◆ WHAT THE TASK REQUIRES ◆
In the stretch from "Task: Select the brunette" through "Action: click(x=485, y=645)", change "heroine" to "character" and rewrite only those lines, leaving everything else as it is.

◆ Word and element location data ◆

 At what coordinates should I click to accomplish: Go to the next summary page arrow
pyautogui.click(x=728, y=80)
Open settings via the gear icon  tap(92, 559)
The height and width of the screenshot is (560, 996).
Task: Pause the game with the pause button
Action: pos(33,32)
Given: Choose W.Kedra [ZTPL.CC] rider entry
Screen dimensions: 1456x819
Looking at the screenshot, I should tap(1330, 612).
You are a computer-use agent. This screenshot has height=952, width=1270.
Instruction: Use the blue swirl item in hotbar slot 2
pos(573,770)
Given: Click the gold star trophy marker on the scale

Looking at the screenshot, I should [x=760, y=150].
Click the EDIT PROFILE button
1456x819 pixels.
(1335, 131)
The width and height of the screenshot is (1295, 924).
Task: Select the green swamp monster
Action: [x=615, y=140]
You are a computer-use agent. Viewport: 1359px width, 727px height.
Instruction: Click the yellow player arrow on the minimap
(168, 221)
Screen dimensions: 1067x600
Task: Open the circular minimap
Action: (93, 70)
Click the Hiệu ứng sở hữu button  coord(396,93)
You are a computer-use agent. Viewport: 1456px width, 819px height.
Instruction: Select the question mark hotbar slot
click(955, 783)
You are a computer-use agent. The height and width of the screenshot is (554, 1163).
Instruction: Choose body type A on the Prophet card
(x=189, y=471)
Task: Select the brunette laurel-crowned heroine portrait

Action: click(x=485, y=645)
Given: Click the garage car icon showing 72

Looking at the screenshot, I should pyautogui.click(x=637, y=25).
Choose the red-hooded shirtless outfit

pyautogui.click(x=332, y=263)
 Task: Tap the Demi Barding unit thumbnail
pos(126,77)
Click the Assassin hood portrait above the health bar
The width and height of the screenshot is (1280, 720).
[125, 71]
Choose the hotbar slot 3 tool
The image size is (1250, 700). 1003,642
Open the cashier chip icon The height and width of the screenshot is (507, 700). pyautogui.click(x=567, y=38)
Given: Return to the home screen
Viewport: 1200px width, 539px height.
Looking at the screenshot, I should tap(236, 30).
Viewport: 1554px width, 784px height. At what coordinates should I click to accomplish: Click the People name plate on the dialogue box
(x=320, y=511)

◆ ANSWER ◆
Task: Select the brunette laurel-crowned character portrait

Action: click(x=485, y=645)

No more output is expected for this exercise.